Since the damage is already done, “The child could transfer the property back to the parent without a tax cost if it has not increased in value,” says McVean. If it has, that “would trigger any capital gains that had accrued since the initial transfer.”

warningWarning: If your client forgets to designate a principal residence in the year of sale, she must ask CRA to amend her income tax and benefit return for that year. CRA may accept a late designation, but a penalty of up to $8,000 could apply.

To mitigate any gains, look at the following:

  • If the child ordinarily occupied the property, he could claim the PRE on the home—but he couldn’t claim it on any other residence for that period.
  • Sale costs, such as real estate commissions and legal fees, can reduce the capital gain.
  • The child could sell other non-registered capital property (e.g., rental properties, stocks) to create a capital loss and partially or fully offset the capital gain on the home sale. (Beware the superficial loss rules if he reacquires the property later.)

PRE criteria

  • Property must be eligible as per CRA.
  • The person claiming the exemption must own or co-own the property in the tax year.
  • The home must be ordinarily inhabited by the owner, her current or former spouse or common-law partner, or her child. (CRA does not define “ordinarily inhabited,” saying it’s a question of fact.)

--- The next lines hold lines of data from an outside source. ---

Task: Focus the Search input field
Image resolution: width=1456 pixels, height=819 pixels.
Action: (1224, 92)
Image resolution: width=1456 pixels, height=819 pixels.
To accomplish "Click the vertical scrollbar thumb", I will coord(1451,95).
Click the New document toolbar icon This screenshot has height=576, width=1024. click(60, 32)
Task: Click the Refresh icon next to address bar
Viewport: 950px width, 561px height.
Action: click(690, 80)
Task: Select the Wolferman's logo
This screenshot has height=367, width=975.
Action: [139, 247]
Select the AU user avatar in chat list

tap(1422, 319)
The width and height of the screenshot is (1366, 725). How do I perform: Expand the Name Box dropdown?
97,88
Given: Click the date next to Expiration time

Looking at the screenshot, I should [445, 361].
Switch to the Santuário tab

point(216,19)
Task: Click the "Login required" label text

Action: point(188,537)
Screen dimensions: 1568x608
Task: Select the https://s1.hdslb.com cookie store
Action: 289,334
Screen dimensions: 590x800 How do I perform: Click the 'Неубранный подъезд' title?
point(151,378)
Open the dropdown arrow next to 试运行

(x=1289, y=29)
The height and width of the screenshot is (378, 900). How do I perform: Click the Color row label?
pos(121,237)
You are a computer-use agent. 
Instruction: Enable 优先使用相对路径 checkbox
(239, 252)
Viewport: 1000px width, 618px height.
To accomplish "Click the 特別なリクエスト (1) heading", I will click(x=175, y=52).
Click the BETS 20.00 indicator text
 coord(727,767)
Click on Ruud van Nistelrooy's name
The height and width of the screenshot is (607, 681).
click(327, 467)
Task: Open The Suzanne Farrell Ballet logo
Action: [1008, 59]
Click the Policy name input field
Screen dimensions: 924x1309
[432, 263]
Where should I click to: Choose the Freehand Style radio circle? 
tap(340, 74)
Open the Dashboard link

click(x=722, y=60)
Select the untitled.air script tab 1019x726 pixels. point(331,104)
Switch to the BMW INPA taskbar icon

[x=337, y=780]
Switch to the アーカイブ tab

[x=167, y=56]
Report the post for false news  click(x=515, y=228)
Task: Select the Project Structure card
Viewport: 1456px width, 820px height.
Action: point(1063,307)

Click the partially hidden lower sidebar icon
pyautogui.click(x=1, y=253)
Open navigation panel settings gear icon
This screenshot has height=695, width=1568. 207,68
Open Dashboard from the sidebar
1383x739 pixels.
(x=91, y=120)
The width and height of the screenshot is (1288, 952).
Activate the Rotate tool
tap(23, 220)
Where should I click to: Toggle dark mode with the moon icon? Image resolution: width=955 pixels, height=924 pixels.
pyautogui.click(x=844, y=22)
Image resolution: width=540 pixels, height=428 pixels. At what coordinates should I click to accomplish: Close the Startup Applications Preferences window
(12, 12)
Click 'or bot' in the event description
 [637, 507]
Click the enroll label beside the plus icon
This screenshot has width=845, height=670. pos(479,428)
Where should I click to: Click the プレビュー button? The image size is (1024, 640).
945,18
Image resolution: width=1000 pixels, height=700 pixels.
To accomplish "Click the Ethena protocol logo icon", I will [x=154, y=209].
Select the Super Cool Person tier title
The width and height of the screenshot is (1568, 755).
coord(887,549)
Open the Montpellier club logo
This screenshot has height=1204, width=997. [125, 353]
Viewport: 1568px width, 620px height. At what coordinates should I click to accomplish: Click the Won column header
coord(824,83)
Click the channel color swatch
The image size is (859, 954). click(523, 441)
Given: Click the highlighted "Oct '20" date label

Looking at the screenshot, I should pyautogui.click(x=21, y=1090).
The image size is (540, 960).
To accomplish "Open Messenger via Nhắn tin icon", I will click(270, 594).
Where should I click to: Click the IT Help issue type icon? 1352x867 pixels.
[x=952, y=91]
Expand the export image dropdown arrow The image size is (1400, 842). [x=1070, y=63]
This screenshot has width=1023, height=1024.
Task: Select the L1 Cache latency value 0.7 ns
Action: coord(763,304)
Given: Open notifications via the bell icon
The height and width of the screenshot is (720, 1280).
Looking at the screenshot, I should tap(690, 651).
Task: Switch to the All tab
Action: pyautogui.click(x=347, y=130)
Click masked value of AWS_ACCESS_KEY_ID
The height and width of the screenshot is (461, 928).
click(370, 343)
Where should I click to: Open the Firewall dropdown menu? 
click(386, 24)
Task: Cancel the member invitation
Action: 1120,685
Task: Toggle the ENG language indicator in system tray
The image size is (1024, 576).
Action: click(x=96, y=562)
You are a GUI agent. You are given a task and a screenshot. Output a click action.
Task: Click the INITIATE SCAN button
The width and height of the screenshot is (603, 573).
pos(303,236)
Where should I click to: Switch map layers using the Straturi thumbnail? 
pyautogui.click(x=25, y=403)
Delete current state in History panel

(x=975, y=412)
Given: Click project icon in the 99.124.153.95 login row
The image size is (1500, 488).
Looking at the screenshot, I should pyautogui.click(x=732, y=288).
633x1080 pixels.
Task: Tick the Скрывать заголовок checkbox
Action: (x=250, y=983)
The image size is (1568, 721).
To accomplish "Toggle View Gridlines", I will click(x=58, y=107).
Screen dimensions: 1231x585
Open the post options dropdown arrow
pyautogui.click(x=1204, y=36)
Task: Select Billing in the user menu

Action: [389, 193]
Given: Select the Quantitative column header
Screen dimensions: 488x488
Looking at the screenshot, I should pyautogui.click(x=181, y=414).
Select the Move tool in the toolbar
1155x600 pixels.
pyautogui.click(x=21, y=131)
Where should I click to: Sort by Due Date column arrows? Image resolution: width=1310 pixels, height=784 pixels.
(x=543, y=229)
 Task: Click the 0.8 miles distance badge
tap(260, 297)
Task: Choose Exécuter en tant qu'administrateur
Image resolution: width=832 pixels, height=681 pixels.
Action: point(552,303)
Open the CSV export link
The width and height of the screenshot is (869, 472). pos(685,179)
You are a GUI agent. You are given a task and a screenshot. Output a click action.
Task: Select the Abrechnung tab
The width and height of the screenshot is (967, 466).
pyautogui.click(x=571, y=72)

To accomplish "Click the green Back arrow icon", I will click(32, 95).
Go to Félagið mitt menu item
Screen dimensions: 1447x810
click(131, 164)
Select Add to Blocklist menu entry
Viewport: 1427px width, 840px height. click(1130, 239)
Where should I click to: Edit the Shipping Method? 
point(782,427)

A property occupied part of the year, like a cottage, may be considered a primary residence unless its main purpose is to “gain or produce income,” says CRA.

Fortunately, “a person receiving only incidental rental income from a housing unit is not considered to own the property mainly for the purpose of gaining or producing income.”

Sources: Paul McVean, tax partner and president of Astute Strategies in Thornhill, Ont.; CRA

*A previous version of this story misstated the formula for calculating the PRE. Return to the corrected sentence.